Frequently asked questions
Are these patents confirmation of how Google ranks?
No. A patent proves Google has the right to use a method, not that the method is live in the ranking system today. Some are implemented, some never shipped, some shipped in a different form. Read them as direction and intent, then validate with testing.
Which Google patent matters most for SEO right now?
For content, the Information Gain patent (US11354342B2): it rewards pages that add new information over pages that reword the consensus. For sites, the Site Quality Score patent (US9031929B1) and the implicit-user-feedback patent (US11816114B1), which line up with the leaked Navboost click system.
Is Navboost a patent I can read?
No. Navboost, Glue, and siteAuthority are systems confirmed through the 2024 Content Warehouse API leak and the US DOJ antitrust trial, not published patents. There is no Google Patents page to link. The closest public patents are the user-behaviour ones listed above.
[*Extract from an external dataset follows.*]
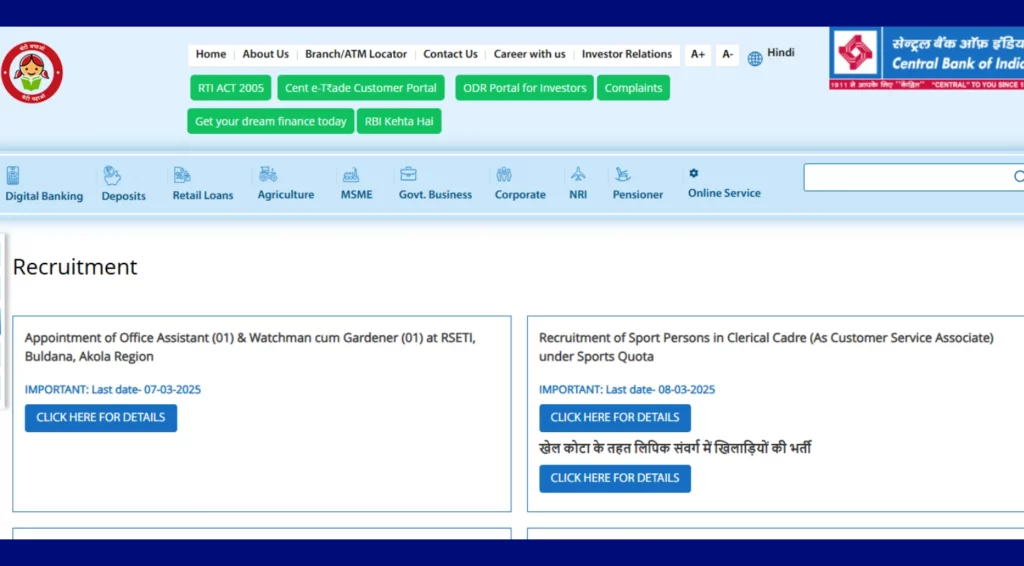The height and width of the screenshot is (566, 1024).
Task: Expand the Corporate menu
Action: [x=520, y=194]
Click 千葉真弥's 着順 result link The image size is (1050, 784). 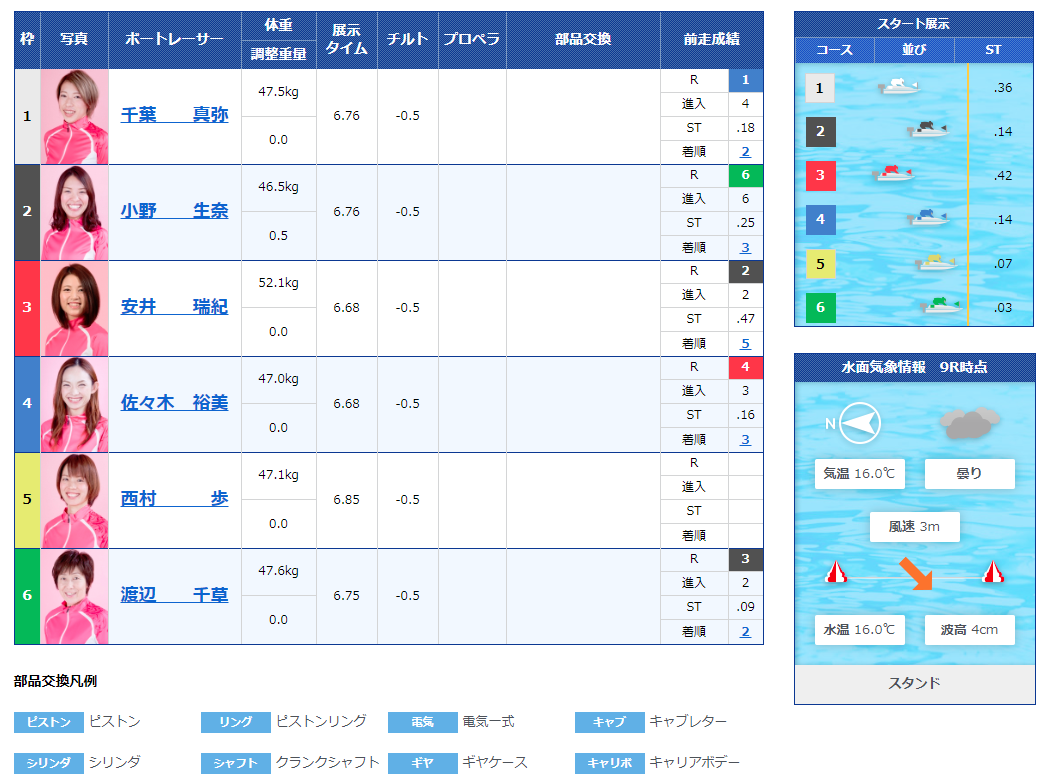tap(746, 151)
How do I search Google Patents myself?
Go to patents.google.com and search assignee:Google plus your topic keyword, for example assignee:Google reasonable surfer. Sort by filing date, and read the Abstract and Claims first. The body text is mostly legal boilerplate.
What is the PageRank patent number?
PageRank is US6285999B1, titled "Method for node ranking in a linked database", filed by Lawrence Page at Stanford in 1998. It is the foundational link-based ranking patent and still the best starting point for understanding why links matter.